Ezra Getzler: Cubical approach to higher Lie groupoids
Time: Wed 2024-10-09 13.15 - 14.15
Location: Albano, Cramér room
Participating: Ezra Getzler (Northwestern)
Abstract:
Attached to any nilpotent Lie algebra \(L\) is a Kan complex \(NL\); this simplicial set, called the nerve of \(L\), is naturally isomorphic to the nerve of the associated Lie group G(L) of \(L\). In higher Lie theory, this construction generalizes: the nerve of a nilpotent differential graded Lie algebra \(L\), or more generally, nilpotent \(L_\infty\) algebra, is a certain Kan complex \(NL\). In this talk, we present a new approach to the construction of \(NL\) based on cubical instead of simplicial sets.
The construction of the cubical nerve of a nilpotent \(L_\infty\) algebra is modeled on the construction of the simplicial nerve, with the Dupont homotopy acting on differential forms on a simplex replaced by a considerably simpler homotopy acting on differential forms on a cube.

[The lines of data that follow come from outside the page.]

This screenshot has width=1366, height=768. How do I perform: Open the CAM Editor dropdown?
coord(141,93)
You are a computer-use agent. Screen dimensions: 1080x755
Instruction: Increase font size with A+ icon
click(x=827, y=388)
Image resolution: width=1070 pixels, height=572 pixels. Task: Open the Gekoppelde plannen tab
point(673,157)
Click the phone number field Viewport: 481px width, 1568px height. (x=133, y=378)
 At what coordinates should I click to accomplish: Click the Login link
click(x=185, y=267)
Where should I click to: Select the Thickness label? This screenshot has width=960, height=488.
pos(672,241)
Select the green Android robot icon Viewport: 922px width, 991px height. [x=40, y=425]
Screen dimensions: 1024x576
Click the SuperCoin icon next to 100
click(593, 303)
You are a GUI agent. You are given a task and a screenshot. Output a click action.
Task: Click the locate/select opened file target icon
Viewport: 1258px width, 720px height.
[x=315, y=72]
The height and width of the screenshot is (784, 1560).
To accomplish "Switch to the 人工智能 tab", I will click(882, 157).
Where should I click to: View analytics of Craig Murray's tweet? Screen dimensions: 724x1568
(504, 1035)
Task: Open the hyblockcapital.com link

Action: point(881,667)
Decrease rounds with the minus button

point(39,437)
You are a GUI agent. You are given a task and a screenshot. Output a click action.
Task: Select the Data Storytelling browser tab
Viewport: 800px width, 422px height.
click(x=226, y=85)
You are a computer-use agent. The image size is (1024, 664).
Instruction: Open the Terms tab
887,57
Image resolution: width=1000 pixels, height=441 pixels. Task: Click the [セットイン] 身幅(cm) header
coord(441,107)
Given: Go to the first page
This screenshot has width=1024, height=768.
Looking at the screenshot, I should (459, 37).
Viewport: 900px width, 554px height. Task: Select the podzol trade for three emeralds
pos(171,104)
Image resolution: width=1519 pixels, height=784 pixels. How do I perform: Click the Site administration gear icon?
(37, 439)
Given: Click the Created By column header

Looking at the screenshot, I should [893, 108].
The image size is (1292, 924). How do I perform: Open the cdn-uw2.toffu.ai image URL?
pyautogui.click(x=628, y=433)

Next, we review the homotopy theory of cubical sets and the construction of an explicit functor from cubical Kan complexes to simplicial Kan complexes giving an equivalence of homotopy theories.
Our main result is that applying this functor to the cubical nerve of a nilpotent \(L_\infty\) algebra gives its simplicial nerve. The proof relies on Berglund’s homotopical perturbation theory for \(L_\infty\) algebras.
In the special case where \(L\) is a nilpotent differential graded Lie algebra concentrated in degrees \(> -2\), the nerve is a \(2\)-groupoid. Our main theorem allows us to identify this \(2\)-groupoid with the Deligne \(2\)-groupoid of \(L\).